Dysregulation of epigenetic processes can contribute to the development and progression of cancer, including MPNs. Of note, genes coding for different epigenetic modifiers are among the most frequently mutated somatic lesions in myeloid malignancies. However, the precise mechanisms through which these genetic alterations influence chromatin state, gene expression, and cell fate decisions remain largely unknown to date. This applies particularly to MPN, where very heterogenous populations of cells from different lineages are affected by the presence of the pathogenic mutations shaping epigenetic control, thereby impacting adhesion, migration, cytokine, and chemokine secretion as well as immunogenicity.

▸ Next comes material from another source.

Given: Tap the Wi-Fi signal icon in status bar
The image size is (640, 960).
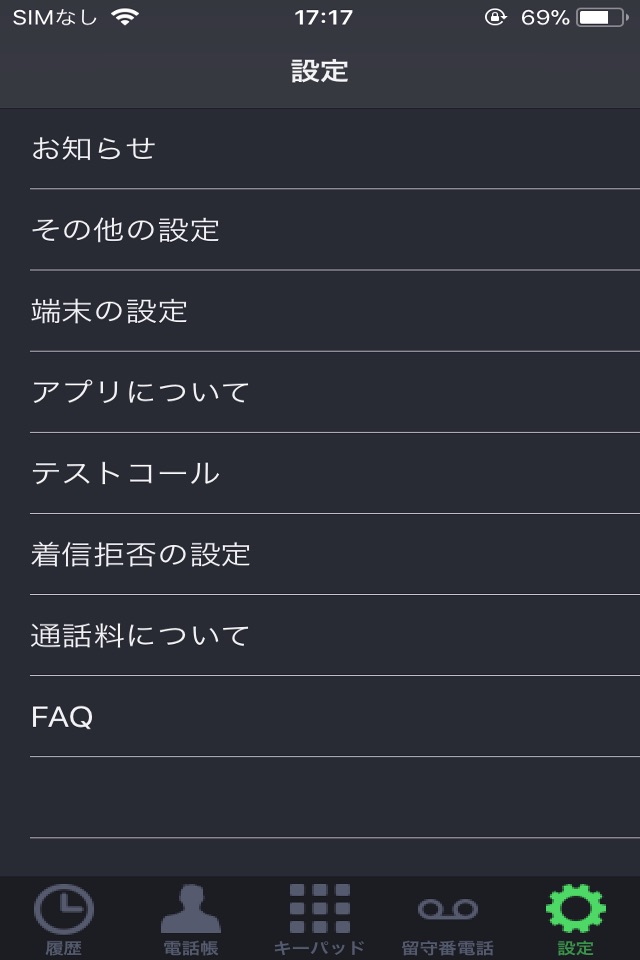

We and others have shown that leukemic progression is associated with increasing genetic complexity and clonal diversification. However, current knowledge is limited by the small number of MPN patients investigated using high-resolution single-cell technologies. We will combine the power of single-cell and bulk sequencing approaches leveraging the high horizontal resolution of whole-genome sequencing data together with deep vertical analysis of clonal composition in single-cell approaches at serial time points during the clinical course. This approach will unravel the full picture of intra-tumoral heterogeneity on a genome-wide scale for both large-scale and small-scale genetic aberrations.

This will give us the unique opportunity to create a roadmap of the clonal architecture and lineage relationships in each individual patient sample and we will assess chromatin accessibility and gene expression in sorted peripheral blood cell populations (HSPCs, Neutrophils, Monocytes, CD4+ T-cells, CD8+ T-cells, B-cells and NK-cells). Overall, this dataset will allow us to define specific signatures which are associated with clonal expansion. Furthermore, we will aim to define cell-type specific molecular programs that are associated with disease progression independent of the somatic mutations present in these cells.

We hypothesize that genetic and non-genetic factors such as an aberrant chromatin state alter differentiation programs and promotes clonal diversification in MPN patients during disease progression. Furthermore, we speculate that treatment with potent and selective inhibitors of chromatin binding proteins can reverse these chromatin signatures in a genotype selective manner and target pathogenic clones in xenograft models of MPN. We will therefore address the following aims in this project:

To reconstruct lineage architecture and clonal heterogeneity in high-risk MPN.

To define lineage-specific transcriptional signatures and chromatin accessibility patterns during disease progression in MPN.